■ Exercise materials:
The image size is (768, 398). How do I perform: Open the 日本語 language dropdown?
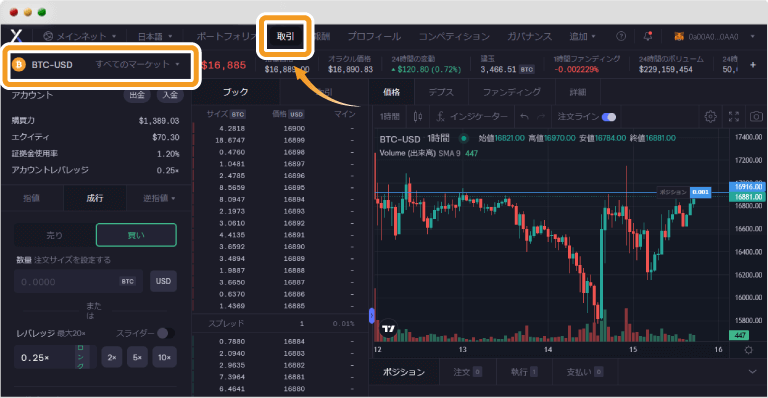pos(155,36)
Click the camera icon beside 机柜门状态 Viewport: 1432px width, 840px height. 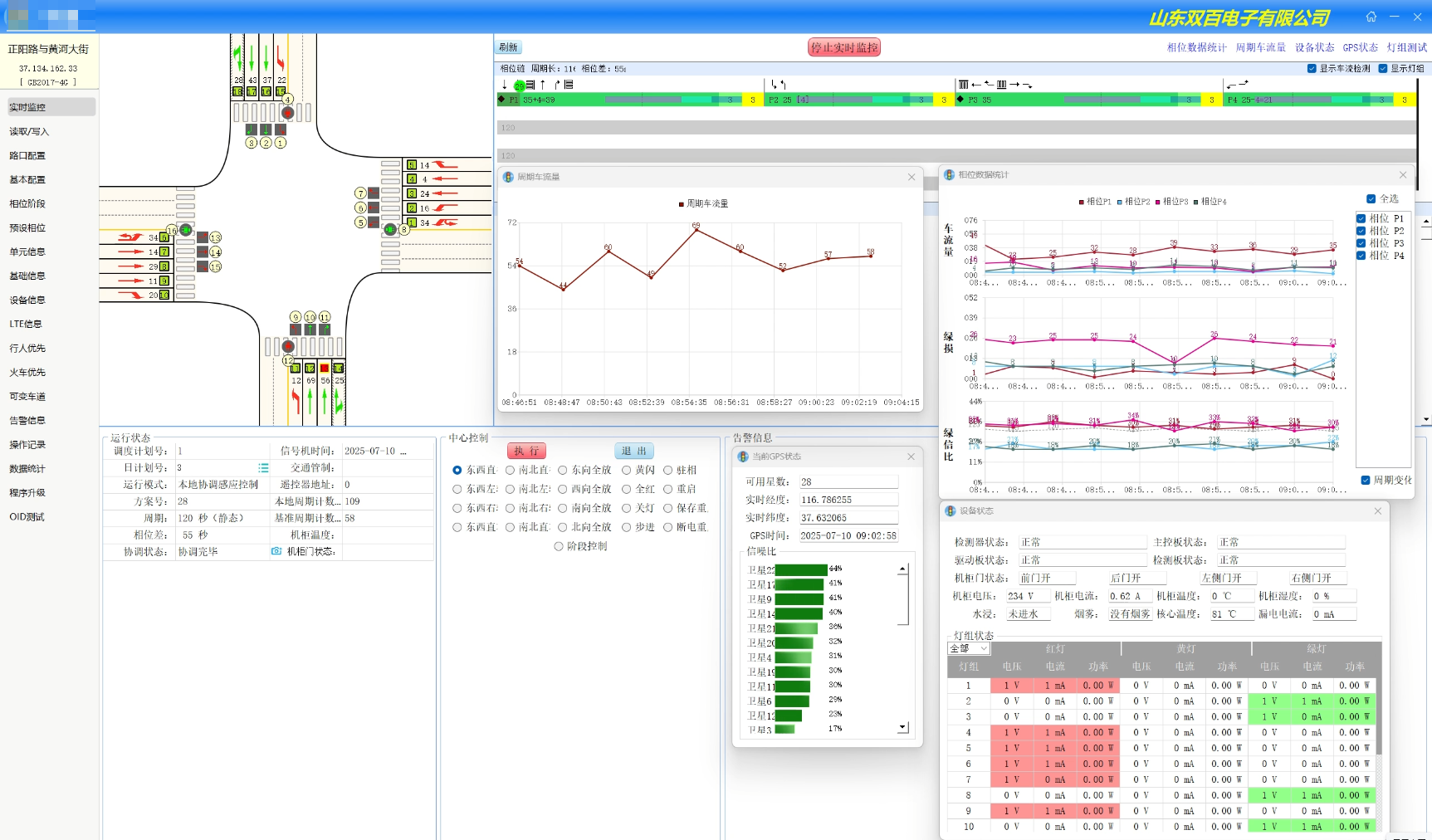pyautogui.click(x=276, y=551)
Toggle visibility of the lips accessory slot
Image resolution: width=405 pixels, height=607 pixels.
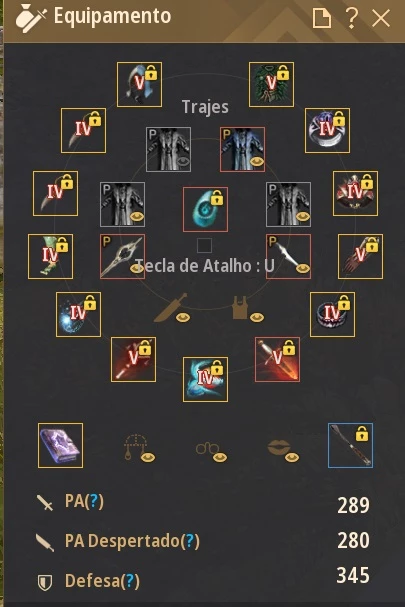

■ What is required: Nothing but the lines from the one that contains "Toggle visibility of the lips accessory slot" through the last line of the records belongs in the answer, reproduced exactly, with no pictures.

■ Response to the exercise:
Toggle visibility of the lips accessory slot
Image resolution: width=405 pixels, height=607 pixels.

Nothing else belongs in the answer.